■ Given request
Copy out the records word for word, starting with the line that contains "This screenshot has width=897, height=451." and ending with the line that contains "Action: tap(1192, 183)", both included.

■ Given records
************

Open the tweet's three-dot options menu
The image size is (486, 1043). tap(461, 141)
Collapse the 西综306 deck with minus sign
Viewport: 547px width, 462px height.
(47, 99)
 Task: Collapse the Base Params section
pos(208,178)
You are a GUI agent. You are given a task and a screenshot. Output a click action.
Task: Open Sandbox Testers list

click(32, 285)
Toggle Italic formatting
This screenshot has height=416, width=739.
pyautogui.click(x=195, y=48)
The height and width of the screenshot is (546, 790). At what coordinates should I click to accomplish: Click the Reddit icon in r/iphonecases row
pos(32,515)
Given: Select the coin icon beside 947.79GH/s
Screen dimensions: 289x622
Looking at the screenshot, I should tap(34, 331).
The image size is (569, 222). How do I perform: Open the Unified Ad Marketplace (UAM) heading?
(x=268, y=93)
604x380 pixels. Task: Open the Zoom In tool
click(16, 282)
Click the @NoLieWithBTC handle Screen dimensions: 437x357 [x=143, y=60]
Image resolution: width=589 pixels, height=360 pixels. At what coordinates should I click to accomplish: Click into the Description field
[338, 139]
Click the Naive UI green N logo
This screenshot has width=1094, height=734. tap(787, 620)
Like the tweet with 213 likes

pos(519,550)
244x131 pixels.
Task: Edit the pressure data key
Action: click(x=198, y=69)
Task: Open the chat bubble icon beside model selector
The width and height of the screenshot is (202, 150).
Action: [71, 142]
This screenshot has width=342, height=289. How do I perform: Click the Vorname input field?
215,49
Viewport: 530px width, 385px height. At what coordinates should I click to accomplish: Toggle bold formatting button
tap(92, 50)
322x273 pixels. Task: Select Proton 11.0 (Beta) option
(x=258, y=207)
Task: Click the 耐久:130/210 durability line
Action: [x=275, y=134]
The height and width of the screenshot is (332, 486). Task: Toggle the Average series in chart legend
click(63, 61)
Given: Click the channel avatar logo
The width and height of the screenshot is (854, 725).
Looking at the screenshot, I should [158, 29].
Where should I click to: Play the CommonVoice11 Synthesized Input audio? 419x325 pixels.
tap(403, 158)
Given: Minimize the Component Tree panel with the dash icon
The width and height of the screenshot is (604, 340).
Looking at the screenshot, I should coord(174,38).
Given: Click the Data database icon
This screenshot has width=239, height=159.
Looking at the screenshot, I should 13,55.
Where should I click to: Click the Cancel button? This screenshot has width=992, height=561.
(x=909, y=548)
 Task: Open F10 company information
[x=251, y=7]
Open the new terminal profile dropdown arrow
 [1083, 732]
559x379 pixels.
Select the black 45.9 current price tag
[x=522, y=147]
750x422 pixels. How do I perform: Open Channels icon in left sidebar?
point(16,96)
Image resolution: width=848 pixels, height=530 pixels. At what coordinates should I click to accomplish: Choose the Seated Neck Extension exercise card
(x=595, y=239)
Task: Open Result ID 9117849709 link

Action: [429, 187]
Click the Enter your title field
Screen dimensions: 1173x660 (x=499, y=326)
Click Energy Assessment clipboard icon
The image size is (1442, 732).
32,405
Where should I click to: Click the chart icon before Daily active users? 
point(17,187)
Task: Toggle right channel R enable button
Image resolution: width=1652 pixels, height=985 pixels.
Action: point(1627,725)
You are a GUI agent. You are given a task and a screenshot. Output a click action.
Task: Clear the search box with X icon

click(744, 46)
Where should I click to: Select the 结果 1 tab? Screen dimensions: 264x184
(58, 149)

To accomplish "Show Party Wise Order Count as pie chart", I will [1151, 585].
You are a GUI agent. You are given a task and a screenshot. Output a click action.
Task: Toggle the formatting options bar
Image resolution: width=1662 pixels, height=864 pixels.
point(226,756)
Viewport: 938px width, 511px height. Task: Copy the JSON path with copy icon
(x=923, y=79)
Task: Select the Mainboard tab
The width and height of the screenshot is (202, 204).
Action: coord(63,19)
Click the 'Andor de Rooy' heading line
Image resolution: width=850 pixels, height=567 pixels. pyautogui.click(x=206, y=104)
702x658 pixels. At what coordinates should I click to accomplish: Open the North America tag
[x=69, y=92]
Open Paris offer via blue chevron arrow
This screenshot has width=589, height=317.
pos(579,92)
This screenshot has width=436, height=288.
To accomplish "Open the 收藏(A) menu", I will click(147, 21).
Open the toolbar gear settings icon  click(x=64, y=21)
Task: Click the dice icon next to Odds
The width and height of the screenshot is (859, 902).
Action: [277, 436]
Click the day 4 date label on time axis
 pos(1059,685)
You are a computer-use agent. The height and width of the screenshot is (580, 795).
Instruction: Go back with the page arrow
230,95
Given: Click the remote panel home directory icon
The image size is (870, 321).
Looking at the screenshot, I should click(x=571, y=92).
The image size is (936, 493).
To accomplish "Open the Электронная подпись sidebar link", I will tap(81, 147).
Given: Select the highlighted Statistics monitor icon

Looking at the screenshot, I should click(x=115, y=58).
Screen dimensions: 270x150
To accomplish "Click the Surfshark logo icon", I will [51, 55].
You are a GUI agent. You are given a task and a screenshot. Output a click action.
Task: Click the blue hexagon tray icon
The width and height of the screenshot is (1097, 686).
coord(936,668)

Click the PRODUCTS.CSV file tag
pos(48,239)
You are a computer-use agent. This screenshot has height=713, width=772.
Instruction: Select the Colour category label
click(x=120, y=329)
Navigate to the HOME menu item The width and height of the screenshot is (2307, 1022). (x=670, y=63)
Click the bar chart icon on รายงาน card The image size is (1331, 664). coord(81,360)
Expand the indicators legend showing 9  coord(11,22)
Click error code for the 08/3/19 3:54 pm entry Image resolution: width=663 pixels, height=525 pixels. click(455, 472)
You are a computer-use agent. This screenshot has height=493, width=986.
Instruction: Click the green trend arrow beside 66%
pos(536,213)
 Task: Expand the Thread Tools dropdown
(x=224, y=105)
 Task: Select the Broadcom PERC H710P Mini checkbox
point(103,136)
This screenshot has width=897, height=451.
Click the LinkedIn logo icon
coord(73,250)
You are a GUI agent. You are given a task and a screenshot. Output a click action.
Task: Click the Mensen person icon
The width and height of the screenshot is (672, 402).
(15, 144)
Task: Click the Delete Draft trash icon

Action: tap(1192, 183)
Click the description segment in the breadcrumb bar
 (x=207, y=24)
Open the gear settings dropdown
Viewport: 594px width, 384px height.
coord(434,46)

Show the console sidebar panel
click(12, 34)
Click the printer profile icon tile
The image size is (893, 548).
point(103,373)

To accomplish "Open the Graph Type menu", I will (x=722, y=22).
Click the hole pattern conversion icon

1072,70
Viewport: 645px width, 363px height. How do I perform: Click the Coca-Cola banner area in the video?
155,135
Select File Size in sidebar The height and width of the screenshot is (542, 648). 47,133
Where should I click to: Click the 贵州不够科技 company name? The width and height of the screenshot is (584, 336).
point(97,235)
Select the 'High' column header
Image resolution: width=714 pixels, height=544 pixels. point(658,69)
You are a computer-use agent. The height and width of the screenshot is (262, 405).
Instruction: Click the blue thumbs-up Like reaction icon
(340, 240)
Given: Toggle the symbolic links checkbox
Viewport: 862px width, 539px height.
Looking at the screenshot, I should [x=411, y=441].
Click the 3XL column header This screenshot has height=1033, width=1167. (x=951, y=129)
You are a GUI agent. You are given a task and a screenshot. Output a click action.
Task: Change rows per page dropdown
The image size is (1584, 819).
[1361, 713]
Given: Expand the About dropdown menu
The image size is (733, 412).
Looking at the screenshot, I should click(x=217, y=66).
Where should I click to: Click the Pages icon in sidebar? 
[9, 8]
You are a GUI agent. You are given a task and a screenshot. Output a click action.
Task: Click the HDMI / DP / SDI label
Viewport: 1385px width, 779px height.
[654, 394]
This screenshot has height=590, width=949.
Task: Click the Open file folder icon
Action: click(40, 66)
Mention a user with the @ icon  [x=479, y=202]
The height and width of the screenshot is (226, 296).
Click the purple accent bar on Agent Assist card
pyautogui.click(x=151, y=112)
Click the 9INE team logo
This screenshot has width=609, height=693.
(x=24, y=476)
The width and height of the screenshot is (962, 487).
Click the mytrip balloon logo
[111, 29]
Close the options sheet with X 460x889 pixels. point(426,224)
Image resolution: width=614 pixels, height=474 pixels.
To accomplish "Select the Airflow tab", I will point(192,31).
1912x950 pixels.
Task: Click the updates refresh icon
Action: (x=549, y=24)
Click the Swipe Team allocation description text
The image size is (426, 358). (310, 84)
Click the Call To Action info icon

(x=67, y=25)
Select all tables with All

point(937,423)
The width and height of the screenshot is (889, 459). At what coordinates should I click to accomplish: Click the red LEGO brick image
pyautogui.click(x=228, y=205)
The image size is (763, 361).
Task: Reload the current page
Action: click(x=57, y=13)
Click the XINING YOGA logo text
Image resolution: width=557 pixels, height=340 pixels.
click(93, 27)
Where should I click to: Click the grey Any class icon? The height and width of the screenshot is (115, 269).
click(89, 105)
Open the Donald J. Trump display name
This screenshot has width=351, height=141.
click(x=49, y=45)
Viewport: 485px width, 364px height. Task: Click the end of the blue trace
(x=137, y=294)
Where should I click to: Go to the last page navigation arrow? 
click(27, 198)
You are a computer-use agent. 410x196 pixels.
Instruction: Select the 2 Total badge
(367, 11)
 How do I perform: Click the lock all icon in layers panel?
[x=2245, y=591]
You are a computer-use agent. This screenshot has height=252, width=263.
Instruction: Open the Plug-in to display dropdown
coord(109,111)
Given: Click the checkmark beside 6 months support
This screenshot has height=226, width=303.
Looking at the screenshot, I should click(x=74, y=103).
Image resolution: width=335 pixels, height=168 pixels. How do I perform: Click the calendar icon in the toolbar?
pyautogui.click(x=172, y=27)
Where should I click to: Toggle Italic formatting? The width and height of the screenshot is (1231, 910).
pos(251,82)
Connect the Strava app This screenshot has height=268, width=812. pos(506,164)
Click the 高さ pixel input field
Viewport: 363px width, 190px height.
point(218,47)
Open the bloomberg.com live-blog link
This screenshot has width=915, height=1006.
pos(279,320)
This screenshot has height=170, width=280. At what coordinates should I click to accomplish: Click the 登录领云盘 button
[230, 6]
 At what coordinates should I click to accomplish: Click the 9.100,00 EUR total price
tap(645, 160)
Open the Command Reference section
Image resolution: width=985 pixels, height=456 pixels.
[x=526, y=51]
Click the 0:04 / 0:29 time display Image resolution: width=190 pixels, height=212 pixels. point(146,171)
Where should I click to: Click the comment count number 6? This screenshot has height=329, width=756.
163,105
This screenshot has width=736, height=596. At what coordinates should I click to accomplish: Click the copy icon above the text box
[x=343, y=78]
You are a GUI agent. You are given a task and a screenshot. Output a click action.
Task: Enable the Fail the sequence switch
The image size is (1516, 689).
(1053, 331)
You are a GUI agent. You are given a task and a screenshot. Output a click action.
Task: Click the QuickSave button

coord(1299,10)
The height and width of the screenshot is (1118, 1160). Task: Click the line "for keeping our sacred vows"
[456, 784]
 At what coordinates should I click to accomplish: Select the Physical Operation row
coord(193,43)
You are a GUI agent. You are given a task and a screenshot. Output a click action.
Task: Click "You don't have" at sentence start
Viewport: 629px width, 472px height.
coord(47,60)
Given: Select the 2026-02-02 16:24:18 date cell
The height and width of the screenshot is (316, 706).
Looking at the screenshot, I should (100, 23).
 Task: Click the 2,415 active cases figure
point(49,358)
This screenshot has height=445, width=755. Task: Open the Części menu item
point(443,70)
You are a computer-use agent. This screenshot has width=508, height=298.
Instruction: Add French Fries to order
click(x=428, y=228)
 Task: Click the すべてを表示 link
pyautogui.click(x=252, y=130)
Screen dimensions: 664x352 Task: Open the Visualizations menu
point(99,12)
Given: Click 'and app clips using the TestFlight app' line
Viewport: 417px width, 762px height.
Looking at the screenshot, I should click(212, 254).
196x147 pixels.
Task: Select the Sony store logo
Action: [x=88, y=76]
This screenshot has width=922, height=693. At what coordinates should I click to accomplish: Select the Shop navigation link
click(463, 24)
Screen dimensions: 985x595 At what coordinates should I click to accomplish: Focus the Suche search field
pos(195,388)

************

■ Response for this exercise
This screenshot has width=897, height=451.
Click the LinkedIn logo icon
coord(73,250)
You are a GUI agent. You are given a task and a screenshot. Output a click action.
Task: Click the Mensen person icon
The width and height of the screenshot is (672, 402).
(15, 144)
Task: Click the Delete Draft trash icon

Action: tap(1192, 183)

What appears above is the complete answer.